**** DATA ****

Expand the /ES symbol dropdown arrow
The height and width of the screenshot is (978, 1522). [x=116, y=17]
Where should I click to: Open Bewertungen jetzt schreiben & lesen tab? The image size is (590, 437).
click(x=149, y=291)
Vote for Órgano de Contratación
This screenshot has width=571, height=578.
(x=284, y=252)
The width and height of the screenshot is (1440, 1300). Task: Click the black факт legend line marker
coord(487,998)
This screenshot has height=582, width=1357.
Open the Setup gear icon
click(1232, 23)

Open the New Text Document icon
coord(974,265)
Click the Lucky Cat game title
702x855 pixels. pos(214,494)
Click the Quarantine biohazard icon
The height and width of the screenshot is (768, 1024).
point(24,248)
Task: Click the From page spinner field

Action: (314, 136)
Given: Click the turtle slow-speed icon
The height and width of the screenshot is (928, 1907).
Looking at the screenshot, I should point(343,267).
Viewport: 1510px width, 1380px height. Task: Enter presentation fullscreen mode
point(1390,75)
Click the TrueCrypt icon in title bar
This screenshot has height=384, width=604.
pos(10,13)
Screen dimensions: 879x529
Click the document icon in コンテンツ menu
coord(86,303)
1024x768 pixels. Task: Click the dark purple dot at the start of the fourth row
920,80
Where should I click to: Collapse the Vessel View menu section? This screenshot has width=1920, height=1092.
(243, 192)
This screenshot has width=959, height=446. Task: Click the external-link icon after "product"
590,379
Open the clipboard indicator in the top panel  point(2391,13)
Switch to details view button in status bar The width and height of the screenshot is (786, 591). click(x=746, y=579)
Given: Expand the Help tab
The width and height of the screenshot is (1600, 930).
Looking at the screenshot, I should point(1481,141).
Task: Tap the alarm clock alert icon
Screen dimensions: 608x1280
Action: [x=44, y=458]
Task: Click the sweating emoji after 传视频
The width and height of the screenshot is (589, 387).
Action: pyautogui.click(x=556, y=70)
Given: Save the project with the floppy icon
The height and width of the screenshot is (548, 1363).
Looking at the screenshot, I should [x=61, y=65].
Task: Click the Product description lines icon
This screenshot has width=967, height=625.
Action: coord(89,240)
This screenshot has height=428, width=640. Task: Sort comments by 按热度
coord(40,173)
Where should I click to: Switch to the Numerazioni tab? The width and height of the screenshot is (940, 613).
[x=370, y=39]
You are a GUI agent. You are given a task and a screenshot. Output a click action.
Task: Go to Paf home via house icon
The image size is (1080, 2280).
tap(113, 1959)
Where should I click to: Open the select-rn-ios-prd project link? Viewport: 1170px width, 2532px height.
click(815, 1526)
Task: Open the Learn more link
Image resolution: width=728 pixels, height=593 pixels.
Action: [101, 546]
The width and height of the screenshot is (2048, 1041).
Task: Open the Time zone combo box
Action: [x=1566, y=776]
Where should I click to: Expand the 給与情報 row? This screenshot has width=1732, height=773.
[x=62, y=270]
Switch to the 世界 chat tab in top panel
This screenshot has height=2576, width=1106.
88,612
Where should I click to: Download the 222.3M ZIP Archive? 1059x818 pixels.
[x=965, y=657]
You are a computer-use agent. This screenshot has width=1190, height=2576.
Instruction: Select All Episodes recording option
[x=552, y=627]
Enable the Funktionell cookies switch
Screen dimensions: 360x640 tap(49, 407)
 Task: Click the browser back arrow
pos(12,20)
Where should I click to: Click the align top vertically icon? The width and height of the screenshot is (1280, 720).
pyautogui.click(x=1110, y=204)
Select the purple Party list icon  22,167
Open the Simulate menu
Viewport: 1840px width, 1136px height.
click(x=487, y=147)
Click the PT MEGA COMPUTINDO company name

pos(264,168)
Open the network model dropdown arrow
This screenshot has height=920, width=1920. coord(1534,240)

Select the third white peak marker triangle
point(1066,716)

****

TASK REQUIREMENTS - Reproduce these lines word for word, covering all of the data.

TASK RESULT -
Expand the /ES symbol dropdown arrow
The height and width of the screenshot is (978, 1522). [x=116, y=17]
Where should I click to: Open Bewertungen jetzt schreiben & lesen tab? The image size is (590, 437).
click(x=149, y=291)
Vote for Órgano de Contratación
This screenshot has width=571, height=578.
(x=284, y=252)
The width and height of the screenshot is (1440, 1300). Task: Click the black факт legend line marker
coord(487,998)
This screenshot has height=582, width=1357.
Open the Setup gear icon
click(1232, 23)

Open the New Text Document icon
coord(974,265)
Click the Lucky Cat game title
702x855 pixels. pos(214,494)
Click the Quarantine biohazard icon
The height and width of the screenshot is (768, 1024).
point(24,248)
Task: Click the From page spinner field

Action: (314, 136)
Given: Click the turtle slow-speed icon
The height and width of the screenshot is (928, 1907).
Looking at the screenshot, I should point(343,267).
Viewport: 1510px width, 1380px height. Task: Enter presentation fullscreen mode
point(1390,75)
Click the TrueCrypt icon in title bar
This screenshot has height=384, width=604.
pos(10,13)
Screen dimensions: 879x529
Click the document icon in コンテンツ menu
coord(86,303)
1024x768 pixels. Task: Click the dark purple dot at the start of the fourth row
920,80
Where should I click to: Collapse the Vessel View menu section? This screenshot has width=1920, height=1092.
(243, 192)
This screenshot has width=959, height=446. Task: Click the external-link icon after "product"
590,379
Open the clipboard indicator in the top panel  point(2391,13)
Switch to details view button in status bar The width and height of the screenshot is (786, 591). click(x=746, y=579)
Given: Expand the Help tab
The width and height of the screenshot is (1600, 930).
Looking at the screenshot, I should point(1481,141).
Task: Tap the alarm clock alert icon
Screen dimensions: 608x1280
Action: [x=44, y=458]
Task: Click the sweating emoji after 传视频
The width and height of the screenshot is (589, 387).
Action: pyautogui.click(x=556, y=70)
Given: Save the project with the floppy icon
The height and width of the screenshot is (548, 1363).
Looking at the screenshot, I should [x=61, y=65].
Task: Click the Product description lines icon
This screenshot has width=967, height=625.
Action: coord(89,240)
This screenshot has height=428, width=640. Task: Sort comments by 按热度
coord(40,173)
Where should I click to: Switch to the Numerazioni tab? The width and height of the screenshot is (940, 613).
[x=370, y=39]
You are a GUI agent. You are given a task and a screenshot. Output a click action.
Task: Go to Paf home via house icon
The image size is (1080, 2280).
tap(113, 1959)
Where should I click to: Open the select-rn-ios-prd project link? Viewport: 1170px width, 2532px height.
click(815, 1526)
Task: Open the Learn more link
Image resolution: width=728 pixels, height=593 pixels.
Action: [101, 546]
The width and height of the screenshot is (2048, 1041).
Task: Open the Time zone combo box
Action: [x=1566, y=776]
Where should I click to: Expand the 給与情報 row? This screenshot has width=1732, height=773.
[x=62, y=270]
Switch to the 世界 chat tab in top panel
This screenshot has height=2576, width=1106.
88,612
Where should I click to: Download the 222.3M ZIP Archive? 1059x818 pixels.
[x=965, y=657]
You are a computer-use agent. This screenshot has width=1190, height=2576.
Instruction: Select All Episodes recording option
[x=552, y=627]
Enable the Funktionell cookies switch
Screen dimensions: 360x640 tap(49, 407)
 Task: Click the browser back arrow
pos(12,20)
Where should I click to: Click the align top vertically icon? The width and height of the screenshot is (1280, 720).
pyautogui.click(x=1110, y=204)
Select the purple Party list icon  22,167
Open the Simulate menu
Viewport: 1840px width, 1136px height.
click(x=487, y=147)
Click the PT MEGA COMPUTINDO company name

pos(264,168)
Open the network model dropdown arrow
This screenshot has height=920, width=1920. coord(1534,240)

Select the third white peak marker triangle
point(1066,716)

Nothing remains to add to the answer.